I guess I could take extreme measures. On Facebook, Futurama executive producer (and former Onion writer) Dan Vebber wrote about watching a bootleg DVD of the old cut and offered another take on why the tinkering made so many angry: 

IMHO, all this fan frustration comes from people who recognize that they will never in their lives produce anything as perfect as the original cut of Star Wars. So we’re pissed at Lucas because he was lucky enough to have produced One Perfect Thing, and now he just keeps fucking with it and ruining it. It hurts us as artists to see this happening. The good news is, those of us who are nerdy enough to be pissed off by Lucas’s tinkering are also nerdy enough to have a good copy of the original film before he started ruining it. So really, what are we bitching about, exactly? Let him release his piece-of-shit Blu-Rays. I know what Obi Wan’s Krayt dragon call is supposed to sound like. My kids will grow up knowing what Obi Wan’s Krayt dragon call is supposed to sound like. 

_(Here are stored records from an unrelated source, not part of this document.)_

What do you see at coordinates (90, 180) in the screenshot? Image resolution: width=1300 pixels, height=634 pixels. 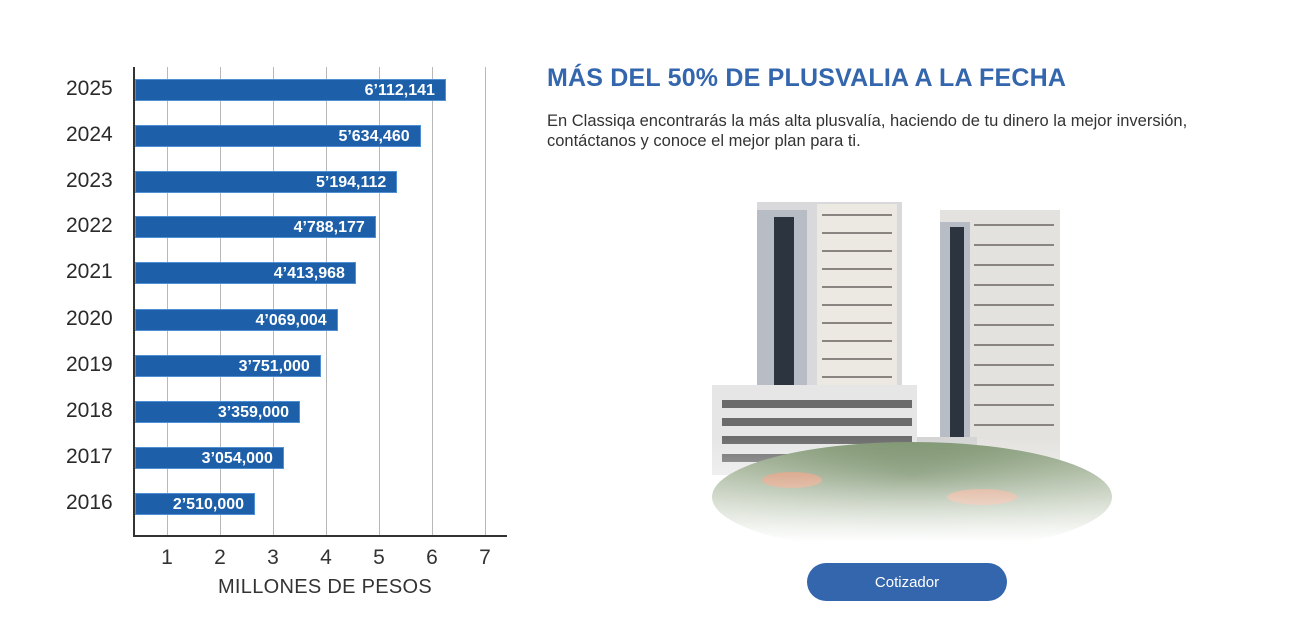 I see `year-label: 2023` at bounding box center [90, 180].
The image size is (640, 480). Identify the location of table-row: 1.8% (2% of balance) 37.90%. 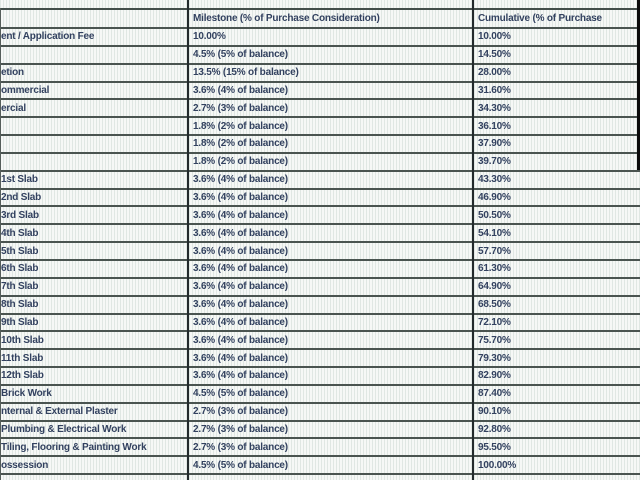
(320, 145).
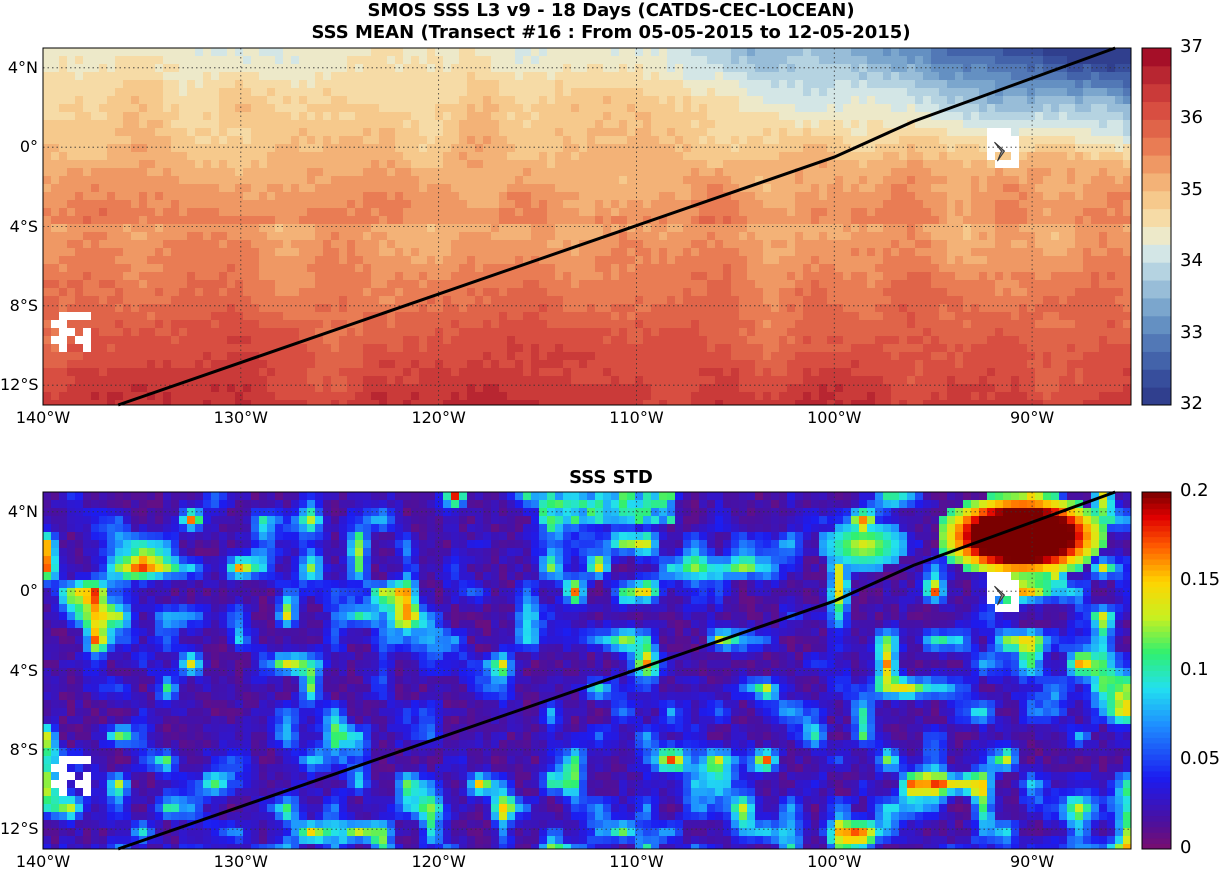 This screenshot has width=1222, height=871. I want to click on colorbar-tick-label: 0.2, so click(1194, 490).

I wonder if the next generation really ought to care so much about what a Krayt dragon ought to sound like. There are books, films, and TV shows of my youth that I look forward to sharing with my daughter, but I don’t expect her to claim all, or even any, of them as her own. If she doesn’t like A Charlie Brown Christmas, I can watch it without her. (But, seriously, how could she not like that?) As for Star Wars, I have no doubt it will still be around, but maybe she won’t care about it at all. I kind of hope she doesn’t. It’s had a good long run. She should have her own imagination-colonizing pop culture. I hope she loves it as much as I loved Star Wars, and that she gets to hold onto it all her life.